Provided passage Block Start

Your next question comes from the line of Derek Archila from Wells Fargo.

Derek Archila

analyst
#41

Congrats on the update here. Just one from us. I guess, is there any consideration for maybe looking at the every 8-week dosing as potential like a maintenance post monthly dosing, kind of looking more at an induction period, would that be a consideration in the Phase III?

Stephen Mahoney

executive
#42

Yes. I think you've got to give us a little bit more time to kind of lock down exactly what we're going to do. I can tell you that we have a lot of faith in that Q8 weekly dose, I mean, matching 3 mg per kg in that lower end of the activity range, where we saw -- it's at the lower end of the range, where we saw quite a bit of clinical activity at 3 MPK. So that's a pretty exciting place to be. So give us a little bit of time, and we'll come back on that one.

Peter Harwin

executive
#43

Yes. I would assume a standard way of treating the patients that you've -- we've all become used to. And Steve just mentioned that we're probably going to run a 24-week period. I mean every 8 weeks, you've got the potential for this IGF-1R efficacy that's just dramatic that we've all come to know. You've maximize differentiation. It's -- I mean one of the coolest things about that one, it's 3 administrations and you're done. And there's also the potential to uniquely test whether we can improve upon safety as well. So it's a really exciting regimen.

Derek Archila

analyst
#44

And then I just wanted just one for clarification. Just on the loading dose. Is it just a single loading dose? Or are there multiple? I just wanted to be clear on that.

Peter Harwin

executive
#45

Single. It's a standard load. There's nothing unique about it. Dupixent, lebri, there's STELARA and SKYRIZI have different ways to load. This is a standard load.

Provided passage Block End

Copy word for word the part of the call transcript that begins with the words "Yes. I would" and ends with "really exciting regimen.".

Entries shown Block Start

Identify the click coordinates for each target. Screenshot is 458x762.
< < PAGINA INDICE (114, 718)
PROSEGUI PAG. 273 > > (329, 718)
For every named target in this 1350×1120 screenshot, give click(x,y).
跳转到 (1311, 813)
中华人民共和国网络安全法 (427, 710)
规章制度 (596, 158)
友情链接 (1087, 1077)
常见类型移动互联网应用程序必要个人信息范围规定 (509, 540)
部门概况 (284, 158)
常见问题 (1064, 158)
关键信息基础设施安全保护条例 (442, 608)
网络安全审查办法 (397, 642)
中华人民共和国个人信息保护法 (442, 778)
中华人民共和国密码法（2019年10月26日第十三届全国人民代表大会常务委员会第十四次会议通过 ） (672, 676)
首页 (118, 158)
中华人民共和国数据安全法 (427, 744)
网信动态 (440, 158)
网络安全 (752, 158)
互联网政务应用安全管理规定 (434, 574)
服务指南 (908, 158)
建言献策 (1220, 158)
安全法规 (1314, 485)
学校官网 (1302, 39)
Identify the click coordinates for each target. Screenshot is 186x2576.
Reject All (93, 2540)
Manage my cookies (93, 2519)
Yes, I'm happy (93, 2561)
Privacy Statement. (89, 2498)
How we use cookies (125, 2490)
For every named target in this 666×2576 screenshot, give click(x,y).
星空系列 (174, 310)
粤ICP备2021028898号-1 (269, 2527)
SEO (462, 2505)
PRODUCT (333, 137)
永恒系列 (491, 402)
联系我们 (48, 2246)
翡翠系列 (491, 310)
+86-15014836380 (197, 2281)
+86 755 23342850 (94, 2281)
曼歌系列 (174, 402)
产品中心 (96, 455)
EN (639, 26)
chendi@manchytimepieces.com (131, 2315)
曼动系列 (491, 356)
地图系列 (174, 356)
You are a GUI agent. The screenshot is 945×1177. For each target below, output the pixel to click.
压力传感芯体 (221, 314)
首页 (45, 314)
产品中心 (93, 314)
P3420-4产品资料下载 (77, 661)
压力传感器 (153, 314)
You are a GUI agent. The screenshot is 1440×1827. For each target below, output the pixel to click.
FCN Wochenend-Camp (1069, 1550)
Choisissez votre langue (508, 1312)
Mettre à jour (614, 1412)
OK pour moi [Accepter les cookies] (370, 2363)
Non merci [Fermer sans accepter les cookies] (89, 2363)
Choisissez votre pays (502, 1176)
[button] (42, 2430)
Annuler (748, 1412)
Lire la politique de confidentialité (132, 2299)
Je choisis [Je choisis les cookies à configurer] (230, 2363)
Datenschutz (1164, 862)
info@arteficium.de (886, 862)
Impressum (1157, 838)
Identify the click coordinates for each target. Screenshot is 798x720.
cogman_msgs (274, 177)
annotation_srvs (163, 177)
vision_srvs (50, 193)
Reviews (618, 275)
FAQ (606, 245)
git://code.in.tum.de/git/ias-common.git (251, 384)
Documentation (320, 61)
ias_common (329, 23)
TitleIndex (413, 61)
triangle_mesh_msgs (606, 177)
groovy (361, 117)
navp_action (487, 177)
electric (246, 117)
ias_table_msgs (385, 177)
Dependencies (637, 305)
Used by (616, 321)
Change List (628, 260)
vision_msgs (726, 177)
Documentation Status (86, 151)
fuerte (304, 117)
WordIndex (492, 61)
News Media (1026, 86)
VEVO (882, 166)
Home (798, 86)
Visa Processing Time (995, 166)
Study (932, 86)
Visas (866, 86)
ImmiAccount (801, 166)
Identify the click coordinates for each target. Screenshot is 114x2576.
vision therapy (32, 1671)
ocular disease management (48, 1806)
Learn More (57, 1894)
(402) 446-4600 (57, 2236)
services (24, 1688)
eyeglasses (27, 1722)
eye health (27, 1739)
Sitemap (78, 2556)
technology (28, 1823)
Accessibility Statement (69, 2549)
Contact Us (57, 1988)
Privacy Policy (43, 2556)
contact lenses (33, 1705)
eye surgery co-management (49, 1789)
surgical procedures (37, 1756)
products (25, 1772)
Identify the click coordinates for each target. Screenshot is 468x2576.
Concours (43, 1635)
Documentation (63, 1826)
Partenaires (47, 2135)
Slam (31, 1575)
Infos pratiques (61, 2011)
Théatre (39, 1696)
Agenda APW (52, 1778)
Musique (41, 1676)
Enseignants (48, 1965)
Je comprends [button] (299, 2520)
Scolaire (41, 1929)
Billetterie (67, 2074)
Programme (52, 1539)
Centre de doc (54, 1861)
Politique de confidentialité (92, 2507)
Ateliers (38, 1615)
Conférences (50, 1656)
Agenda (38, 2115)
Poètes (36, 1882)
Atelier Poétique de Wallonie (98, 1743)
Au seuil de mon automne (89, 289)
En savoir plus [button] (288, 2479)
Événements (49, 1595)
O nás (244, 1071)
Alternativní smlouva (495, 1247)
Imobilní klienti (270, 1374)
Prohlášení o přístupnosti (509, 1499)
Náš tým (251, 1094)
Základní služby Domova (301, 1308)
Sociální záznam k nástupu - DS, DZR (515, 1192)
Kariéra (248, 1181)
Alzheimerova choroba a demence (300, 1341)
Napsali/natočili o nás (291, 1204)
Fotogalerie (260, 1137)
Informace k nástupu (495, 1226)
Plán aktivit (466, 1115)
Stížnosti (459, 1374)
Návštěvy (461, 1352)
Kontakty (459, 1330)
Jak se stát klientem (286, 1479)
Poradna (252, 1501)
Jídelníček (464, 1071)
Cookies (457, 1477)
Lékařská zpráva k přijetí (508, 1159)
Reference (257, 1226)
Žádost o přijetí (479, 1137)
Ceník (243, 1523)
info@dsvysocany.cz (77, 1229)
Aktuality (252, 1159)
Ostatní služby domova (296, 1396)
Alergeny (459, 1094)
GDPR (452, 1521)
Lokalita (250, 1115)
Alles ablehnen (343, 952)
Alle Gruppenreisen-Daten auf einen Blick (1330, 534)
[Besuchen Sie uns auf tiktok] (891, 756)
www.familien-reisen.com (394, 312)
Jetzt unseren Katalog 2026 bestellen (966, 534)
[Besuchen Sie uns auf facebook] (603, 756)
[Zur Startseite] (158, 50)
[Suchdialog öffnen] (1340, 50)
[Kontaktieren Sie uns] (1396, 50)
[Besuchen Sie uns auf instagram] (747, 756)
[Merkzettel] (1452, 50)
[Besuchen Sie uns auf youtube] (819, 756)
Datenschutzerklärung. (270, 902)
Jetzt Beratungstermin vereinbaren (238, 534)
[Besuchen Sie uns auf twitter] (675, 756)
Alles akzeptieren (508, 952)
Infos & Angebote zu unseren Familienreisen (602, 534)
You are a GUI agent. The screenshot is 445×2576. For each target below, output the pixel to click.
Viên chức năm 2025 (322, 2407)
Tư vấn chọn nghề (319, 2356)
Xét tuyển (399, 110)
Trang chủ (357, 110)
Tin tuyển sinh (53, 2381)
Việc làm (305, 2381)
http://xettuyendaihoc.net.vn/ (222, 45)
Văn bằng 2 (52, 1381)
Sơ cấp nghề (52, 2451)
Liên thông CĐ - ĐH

Entries shown Block End

** Answer **
Yes. I would assume a standard way of treating the patients that you've -- we've all become used to. And Steve just mentioned that we're probably going to run a 24-week period. I mean every 8 weeks, you've got the potential for this IGF-1R efficacy that's just dramatic that we've all come to know. You've maximize differentiation. It's -- I mean one of the coolest things about that one, it's 3 administrations and you're done. And there's also the potential to uniquely test whether we can improve upon safety as well. So it's a really exciting regimen.